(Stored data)

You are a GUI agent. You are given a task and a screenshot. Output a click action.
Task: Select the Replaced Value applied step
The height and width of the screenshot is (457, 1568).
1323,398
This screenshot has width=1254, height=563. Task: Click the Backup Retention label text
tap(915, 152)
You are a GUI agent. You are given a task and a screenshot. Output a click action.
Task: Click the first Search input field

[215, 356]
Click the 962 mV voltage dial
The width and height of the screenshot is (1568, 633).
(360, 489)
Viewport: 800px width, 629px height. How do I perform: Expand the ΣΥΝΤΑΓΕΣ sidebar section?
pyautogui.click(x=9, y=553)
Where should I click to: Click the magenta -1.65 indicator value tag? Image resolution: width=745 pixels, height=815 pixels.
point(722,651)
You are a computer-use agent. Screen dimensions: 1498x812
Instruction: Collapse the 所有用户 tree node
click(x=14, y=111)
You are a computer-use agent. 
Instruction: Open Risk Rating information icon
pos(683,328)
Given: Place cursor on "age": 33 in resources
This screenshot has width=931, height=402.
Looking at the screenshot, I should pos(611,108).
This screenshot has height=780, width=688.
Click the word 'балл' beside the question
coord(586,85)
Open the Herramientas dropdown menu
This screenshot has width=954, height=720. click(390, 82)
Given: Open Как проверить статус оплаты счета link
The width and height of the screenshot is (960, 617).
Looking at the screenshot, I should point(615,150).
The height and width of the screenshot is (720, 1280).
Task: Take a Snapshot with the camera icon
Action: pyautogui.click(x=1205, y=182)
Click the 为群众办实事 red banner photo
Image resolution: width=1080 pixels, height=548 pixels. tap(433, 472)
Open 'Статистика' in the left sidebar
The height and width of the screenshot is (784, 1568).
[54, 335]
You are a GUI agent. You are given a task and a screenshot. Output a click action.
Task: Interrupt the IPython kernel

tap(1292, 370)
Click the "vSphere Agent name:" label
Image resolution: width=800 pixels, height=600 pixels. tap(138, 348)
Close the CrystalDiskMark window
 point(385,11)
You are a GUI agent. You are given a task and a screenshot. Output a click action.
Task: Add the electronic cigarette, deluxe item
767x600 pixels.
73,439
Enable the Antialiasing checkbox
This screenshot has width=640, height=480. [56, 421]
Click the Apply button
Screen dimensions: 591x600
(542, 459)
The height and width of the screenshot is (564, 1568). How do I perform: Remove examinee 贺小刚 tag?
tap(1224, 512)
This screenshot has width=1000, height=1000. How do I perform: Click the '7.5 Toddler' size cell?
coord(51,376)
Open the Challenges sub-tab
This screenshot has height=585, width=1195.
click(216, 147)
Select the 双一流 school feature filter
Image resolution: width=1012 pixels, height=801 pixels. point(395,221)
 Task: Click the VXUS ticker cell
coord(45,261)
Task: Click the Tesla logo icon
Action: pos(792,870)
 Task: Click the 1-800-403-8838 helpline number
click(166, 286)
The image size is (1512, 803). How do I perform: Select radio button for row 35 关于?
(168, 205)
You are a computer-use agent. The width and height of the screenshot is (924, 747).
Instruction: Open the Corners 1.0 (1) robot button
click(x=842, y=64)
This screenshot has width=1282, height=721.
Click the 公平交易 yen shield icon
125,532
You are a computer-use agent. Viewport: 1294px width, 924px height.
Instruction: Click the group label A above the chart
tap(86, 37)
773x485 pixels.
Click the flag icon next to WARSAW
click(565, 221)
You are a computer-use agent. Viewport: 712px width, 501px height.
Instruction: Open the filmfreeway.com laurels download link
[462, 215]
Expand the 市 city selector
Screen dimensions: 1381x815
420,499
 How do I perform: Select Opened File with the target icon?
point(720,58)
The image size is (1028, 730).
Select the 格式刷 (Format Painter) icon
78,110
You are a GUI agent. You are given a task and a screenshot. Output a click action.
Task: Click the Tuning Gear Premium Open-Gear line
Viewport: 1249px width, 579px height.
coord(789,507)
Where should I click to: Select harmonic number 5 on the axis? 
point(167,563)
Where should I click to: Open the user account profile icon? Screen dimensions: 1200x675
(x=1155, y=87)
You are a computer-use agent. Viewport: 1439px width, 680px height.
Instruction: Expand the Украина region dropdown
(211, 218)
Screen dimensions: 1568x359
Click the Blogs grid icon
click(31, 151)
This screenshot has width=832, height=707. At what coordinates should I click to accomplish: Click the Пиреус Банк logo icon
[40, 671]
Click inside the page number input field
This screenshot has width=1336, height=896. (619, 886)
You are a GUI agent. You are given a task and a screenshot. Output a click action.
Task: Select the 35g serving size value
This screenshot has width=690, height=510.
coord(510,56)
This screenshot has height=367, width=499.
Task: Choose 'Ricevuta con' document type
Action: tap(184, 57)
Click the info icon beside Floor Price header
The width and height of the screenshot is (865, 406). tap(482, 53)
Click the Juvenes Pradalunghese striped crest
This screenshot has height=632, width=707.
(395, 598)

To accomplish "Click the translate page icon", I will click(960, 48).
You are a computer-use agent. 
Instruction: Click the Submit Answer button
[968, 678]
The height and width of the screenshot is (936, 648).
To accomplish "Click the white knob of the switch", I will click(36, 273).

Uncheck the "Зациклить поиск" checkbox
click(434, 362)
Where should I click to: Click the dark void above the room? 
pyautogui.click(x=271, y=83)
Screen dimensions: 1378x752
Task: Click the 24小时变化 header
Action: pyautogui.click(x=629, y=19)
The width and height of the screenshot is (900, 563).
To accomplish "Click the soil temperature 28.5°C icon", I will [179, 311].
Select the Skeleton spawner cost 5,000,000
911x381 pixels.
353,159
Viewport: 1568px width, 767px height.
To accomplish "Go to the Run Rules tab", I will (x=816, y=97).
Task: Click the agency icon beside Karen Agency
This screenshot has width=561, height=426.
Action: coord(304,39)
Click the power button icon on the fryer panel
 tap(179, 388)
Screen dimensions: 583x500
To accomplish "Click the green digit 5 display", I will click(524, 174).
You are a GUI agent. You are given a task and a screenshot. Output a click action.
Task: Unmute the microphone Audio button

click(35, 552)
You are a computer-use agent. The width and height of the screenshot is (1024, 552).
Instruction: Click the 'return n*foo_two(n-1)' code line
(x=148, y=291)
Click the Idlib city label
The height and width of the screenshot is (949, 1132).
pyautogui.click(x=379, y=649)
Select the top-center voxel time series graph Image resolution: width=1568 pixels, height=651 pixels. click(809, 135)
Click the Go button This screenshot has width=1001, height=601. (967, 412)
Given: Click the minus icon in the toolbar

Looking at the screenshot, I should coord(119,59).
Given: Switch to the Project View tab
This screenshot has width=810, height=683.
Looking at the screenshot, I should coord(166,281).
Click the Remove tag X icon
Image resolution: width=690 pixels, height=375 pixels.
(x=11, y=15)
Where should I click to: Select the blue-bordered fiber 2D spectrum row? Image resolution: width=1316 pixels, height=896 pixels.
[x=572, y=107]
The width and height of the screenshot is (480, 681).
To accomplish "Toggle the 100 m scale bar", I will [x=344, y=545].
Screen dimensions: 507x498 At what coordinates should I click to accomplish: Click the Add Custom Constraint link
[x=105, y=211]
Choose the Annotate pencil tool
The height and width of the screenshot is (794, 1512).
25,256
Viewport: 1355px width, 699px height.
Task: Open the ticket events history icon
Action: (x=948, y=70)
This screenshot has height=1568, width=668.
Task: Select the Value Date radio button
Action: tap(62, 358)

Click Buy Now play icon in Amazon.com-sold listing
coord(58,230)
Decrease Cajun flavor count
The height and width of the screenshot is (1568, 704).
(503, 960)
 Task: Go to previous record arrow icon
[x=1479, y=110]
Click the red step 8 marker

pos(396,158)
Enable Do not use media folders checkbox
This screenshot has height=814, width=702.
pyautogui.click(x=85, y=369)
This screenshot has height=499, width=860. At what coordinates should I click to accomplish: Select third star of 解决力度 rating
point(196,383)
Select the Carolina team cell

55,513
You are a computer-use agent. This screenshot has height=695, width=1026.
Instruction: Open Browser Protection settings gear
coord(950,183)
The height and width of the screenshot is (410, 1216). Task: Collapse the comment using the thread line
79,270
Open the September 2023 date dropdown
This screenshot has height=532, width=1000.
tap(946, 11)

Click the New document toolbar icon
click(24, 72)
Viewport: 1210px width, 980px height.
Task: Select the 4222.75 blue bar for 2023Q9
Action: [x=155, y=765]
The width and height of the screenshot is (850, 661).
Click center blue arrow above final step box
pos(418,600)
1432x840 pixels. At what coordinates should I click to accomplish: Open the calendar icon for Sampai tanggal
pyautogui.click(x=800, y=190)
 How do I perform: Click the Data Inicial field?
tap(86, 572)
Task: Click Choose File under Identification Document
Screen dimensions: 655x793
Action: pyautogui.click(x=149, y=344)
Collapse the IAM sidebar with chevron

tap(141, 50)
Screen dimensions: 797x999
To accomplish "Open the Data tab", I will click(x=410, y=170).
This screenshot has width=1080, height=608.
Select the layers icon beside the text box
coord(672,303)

> **TASK DETAILS**:
Which lines of the records contain "computer"? Show each of them.

> **WORKED SOLUTION**:
You are a computer-use agent. Screen dimensions: 1498x812
You are a computer-use agent. 
You are a computer-use agent. The width and height of the screenshot is (924, 747).
You are a computer-use agent. Viewport: 1294px width, 924px height.
You are a computer-use agent. Viewport: 712px width, 501px height.
You are a computer-use agent. Viewport: 1439px width, 680px height.
You are a computer-use agent. 
You are a computer-use agent. The width and height of the screenshot is (1024, 552).
You are a computer-use agent. This screenshot has height=695, width=1026.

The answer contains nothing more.